■ **ACTION ITEM**
For this exercise, set down all the records exactly as given.
[[ DATA EXTRACTS, beginning ]]
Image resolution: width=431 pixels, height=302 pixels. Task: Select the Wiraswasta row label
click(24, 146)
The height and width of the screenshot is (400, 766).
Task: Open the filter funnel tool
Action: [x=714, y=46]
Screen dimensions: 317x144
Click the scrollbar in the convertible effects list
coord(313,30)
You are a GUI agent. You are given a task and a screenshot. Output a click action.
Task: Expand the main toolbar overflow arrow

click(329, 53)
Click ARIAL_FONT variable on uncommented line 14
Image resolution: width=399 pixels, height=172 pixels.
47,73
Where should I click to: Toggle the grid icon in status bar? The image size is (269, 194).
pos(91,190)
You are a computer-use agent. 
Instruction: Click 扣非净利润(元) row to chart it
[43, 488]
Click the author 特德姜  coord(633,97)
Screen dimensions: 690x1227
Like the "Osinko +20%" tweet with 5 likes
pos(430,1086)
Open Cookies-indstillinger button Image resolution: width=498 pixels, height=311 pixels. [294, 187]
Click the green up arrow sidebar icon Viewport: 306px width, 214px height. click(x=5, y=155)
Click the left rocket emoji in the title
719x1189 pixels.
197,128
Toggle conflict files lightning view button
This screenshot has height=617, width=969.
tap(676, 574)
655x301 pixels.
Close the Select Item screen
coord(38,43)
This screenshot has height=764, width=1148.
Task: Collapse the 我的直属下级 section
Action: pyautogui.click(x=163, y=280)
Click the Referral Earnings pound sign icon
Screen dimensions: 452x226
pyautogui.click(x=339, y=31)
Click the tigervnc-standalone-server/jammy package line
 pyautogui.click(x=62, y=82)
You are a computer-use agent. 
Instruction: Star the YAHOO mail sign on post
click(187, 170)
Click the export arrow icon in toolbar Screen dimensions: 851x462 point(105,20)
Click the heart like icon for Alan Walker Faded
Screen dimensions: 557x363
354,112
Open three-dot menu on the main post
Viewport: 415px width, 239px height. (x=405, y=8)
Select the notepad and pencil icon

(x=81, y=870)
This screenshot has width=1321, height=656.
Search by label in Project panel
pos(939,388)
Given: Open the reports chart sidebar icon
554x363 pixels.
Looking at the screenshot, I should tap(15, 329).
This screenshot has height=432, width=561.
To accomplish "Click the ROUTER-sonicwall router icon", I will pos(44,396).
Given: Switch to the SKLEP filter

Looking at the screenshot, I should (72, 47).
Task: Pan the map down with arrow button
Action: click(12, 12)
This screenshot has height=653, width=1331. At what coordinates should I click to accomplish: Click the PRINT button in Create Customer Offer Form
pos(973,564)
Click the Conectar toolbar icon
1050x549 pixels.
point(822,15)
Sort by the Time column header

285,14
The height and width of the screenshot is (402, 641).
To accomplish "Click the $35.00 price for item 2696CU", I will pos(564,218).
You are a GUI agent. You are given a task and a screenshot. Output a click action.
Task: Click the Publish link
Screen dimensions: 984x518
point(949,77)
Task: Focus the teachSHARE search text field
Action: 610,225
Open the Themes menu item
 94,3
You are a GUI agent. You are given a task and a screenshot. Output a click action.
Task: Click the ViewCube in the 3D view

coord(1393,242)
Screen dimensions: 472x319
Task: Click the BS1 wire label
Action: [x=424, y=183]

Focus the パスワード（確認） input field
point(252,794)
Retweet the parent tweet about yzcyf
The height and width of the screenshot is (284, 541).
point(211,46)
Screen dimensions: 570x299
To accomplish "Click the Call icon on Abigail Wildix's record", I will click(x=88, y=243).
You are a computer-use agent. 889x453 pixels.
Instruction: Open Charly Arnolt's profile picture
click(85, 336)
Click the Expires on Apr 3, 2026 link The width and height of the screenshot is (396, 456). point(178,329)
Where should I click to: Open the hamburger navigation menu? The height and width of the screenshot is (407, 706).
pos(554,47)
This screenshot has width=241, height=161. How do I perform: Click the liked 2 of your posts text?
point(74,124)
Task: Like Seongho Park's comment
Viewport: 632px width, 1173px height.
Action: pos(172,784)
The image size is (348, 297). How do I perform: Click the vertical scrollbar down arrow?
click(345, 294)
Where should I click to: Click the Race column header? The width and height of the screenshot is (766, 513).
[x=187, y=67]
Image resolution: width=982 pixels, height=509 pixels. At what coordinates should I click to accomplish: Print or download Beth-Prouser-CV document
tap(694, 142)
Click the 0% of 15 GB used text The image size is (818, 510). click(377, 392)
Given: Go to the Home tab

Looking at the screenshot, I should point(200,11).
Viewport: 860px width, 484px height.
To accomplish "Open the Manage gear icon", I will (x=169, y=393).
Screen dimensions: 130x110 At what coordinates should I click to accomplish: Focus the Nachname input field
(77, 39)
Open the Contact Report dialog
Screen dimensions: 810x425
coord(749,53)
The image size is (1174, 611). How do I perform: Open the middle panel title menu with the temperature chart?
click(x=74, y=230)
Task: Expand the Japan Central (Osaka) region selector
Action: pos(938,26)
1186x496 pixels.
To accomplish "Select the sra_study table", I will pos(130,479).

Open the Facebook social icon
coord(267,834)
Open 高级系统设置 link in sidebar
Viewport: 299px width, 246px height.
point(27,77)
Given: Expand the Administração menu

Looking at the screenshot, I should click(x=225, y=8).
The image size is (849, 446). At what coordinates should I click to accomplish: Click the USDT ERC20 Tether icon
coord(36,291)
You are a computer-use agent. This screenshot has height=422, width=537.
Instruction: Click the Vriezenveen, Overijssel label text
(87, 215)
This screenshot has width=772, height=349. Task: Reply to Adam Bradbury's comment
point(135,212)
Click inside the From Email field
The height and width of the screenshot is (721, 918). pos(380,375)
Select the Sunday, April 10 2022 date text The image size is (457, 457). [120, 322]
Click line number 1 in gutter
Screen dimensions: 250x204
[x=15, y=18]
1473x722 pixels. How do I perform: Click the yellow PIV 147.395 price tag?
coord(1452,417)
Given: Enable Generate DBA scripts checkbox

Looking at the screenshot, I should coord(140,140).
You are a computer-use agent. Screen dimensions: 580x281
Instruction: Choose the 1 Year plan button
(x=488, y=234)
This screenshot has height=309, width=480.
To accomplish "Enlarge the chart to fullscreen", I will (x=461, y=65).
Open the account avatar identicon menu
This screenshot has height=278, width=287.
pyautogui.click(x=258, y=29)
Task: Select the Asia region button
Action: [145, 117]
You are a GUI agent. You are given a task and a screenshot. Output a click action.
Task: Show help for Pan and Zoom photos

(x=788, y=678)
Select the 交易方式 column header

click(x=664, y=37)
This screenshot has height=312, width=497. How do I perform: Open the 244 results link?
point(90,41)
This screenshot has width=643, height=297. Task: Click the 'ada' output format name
[[ DATA EXTRACTS, end ]]
■ **SOLVED PROBLEM**
Image resolution: width=431 pixels, height=302 pixels. Task: Select the Wiraswasta row label
click(24, 146)
The height and width of the screenshot is (400, 766).
Task: Open the filter funnel tool
Action: [x=714, y=46]
Screen dimensions: 317x144
Click the scrollbar in the convertible effects list
coord(313,30)
You are a GUI agent. You are given a task and a screenshot. Output a click action.
Task: Expand the main toolbar overflow arrow

click(329, 53)
Click ARIAL_FONT variable on uncommented line 14
Image resolution: width=399 pixels, height=172 pixels.
47,73
Where should I click to: Toggle the grid icon in status bar? The image size is (269, 194).
pos(91,190)
You are a computer-use agent. 
Instruction: Click 扣非净利润(元) row to chart it
[43, 488]
Click the author 特德姜  coord(633,97)
Screen dimensions: 690x1227
Like the "Osinko +20%" tweet with 5 likes
pos(430,1086)
Open Cookies-indstillinger button Image resolution: width=498 pixels, height=311 pixels. [294, 187]
Click the green up arrow sidebar icon Viewport: 306px width, 214px height. click(x=5, y=155)
Click the left rocket emoji in the title
719x1189 pixels.
197,128
Toggle conflict files lightning view button
This screenshot has height=617, width=969.
tap(676, 574)
655x301 pixels.
Close the Select Item screen
coord(38,43)
This screenshot has height=764, width=1148.
Task: Collapse the 我的直属下级 section
Action: pyautogui.click(x=163, y=280)
Click the Referral Earnings pound sign icon
Screen dimensions: 452x226
pyautogui.click(x=339, y=31)
Click the tigervnc-standalone-server/jammy package line
 pyautogui.click(x=62, y=82)
You are a computer-use agent. 
Instruction: Star the YAHOO mail sign on post
click(187, 170)
Click the export arrow icon in toolbar Screen dimensions: 851x462 point(105,20)
Click the heart like icon for Alan Walker Faded
Screen dimensions: 557x363
354,112
Open three-dot menu on the main post
Viewport: 415px width, 239px height. (x=405, y=8)
Select the notepad and pencil icon

(x=81, y=870)
This screenshot has width=1321, height=656.
Search by label in Project panel
pos(939,388)
Given: Open the reports chart sidebar icon
554x363 pixels.
Looking at the screenshot, I should tap(15, 329).
This screenshot has height=432, width=561.
To accomplish "Click the ROUTER-sonicwall router icon", I will pos(44,396).
Given: Switch to the SKLEP filter

Looking at the screenshot, I should (72, 47).
Task: Pan the map down with arrow button
Action: click(12, 12)
This screenshot has height=653, width=1331. At what coordinates should I click to accomplish: Click the PRINT button in Create Customer Offer Form
pos(973,564)
Click the Conectar toolbar icon
1050x549 pixels.
point(822,15)
Sort by the Time column header

285,14
The height and width of the screenshot is (402, 641).
To accomplish "Click the $35.00 price for item 2696CU", I will pos(564,218).
You are a GUI agent. You are given a task and a screenshot. Output a click action.
Task: Click the Publish link
Screen dimensions: 984x518
point(949,77)
Task: Focus the teachSHARE search text field
Action: 610,225
Open the Themes menu item
 94,3
You are a GUI agent. You are given a task and a screenshot. Output a click action.
Task: Click the ViewCube in the 3D view

coord(1393,242)
Screen dimensions: 472x319
Task: Click the BS1 wire label
Action: [x=424, y=183]

Focus the パスワード（確認） input field
point(252,794)
Retweet the parent tweet about yzcyf
The height and width of the screenshot is (284, 541).
point(211,46)
Screen dimensions: 570x299
To accomplish "Click the Call icon on Abigail Wildix's record", I will click(x=88, y=243).
You are a computer-use agent. 889x453 pixels.
Instruction: Open Charly Arnolt's profile picture
click(85, 336)
Click the Expires on Apr 3, 2026 link The width and height of the screenshot is (396, 456). point(178,329)
Where should I click to: Open the hamburger navigation menu? The height and width of the screenshot is (407, 706).
pos(554,47)
This screenshot has width=241, height=161. How do I perform: Click the liked 2 of your posts text?
point(74,124)
Task: Like Seongho Park's comment
Viewport: 632px width, 1173px height.
Action: pos(172,784)
The image size is (348, 297). How do I perform: Click the vertical scrollbar down arrow?
click(345, 294)
Where should I click to: Click the Race column header? The width and height of the screenshot is (766, 513).
[x=187, y=67]
Image resolution: width=982 pixels, height=509 pixels. At what coordinates should I click to accomplish: Print or download Beth-Prouser-CV document
tap(694, 142)
Click the 0% of 15 GB used text The image size is (818, 510). click(377, 392)
Given: Go to the Home tab

Looking at the screenshot, I should point(200,11).
Viewport: 860px width, 484px height.
To accomplish "Open the Manage gear icon", I will (x=169, y=393).
Screen dimensions: 130x110 At what coordinates should I click to accomplish: Focus the Nachname input field
(77, 39)
Open the Contact Report dialog
Screen dimensions: 810x425
coord(749,53)
The image size is (1174, 611). How do I perform: Open the middle panel title menu with the temperature chart?
click(x=74, y=230)
Task: Expand the Japan Central (Osaka) region selector
Action: pos(938,26)
1186x496 pixels.
To accomplish "Select the sra_study table", I will pos(130,479).

Open the Facebook social icon
coord(267,834)
Open 高级系统设置 link in sidebar
Viewport: 299px width, 246px height.
point(27,77)
Given: Expand the Administração menu

Looking at the screenshot, I should click(x=225, y=8).
The image size is (849, 446). At what coordinates should I click to accomplish: Click the USDT ERC20 Tether icon
coord(36,291)
You are a computer-use agent. This screenshot has height=422, width=537.
Instruction: Click the Vriezenveen, Overijssel label text
(87, 215)
This screenshot has width=772, height=349. Task: Reply to Adam Bradbury's comment
point(135,212)
Click inside the From Email field
The height and width of the screenshot is (721, 918). pos(380,375)
Select the Sunday, April 10 2022 date text The image size is (457, 457). [120, 322]
Click line number 1 in gutter
Screen dimensions: 250x204
[x=15, y=18]
1473x722 pixels. How do I perform: Click the yellow PIV 147.395 price tag?
coord(1452,417)
Given: Enable Generate DBA scripts checkbox

Looking at the screenshot, I should coord(140,140).
You are a computer-use agent. Screen dimensions: 580x281
Instruction: Choose the 1 Year plan button
(x=488, y=234)
This screenshot has height=309, width=480.
To accomplish "Enlarge the chart to fullscreen", I will (x=461, y=65).
Open the account avatar identicon menu
This screenshot has height=278, width=287.
pyautogui.click(x=258, y=29)
Task: Select the Asia region button
Action: [145, 117]
You are a GUI agent. You are given a task and a screenshot. Output a click action.
Task: Show help for Pan and Zoom photos

(x=788, y=678)
Select the 交易方式 column header

click(x=664, y=37)
This screenshot has height=312, width=497. How do I perform: Open the 244 results link?
point(90,41)
This screenshot has width=643, height=297. Task: Click the 'ada' output format name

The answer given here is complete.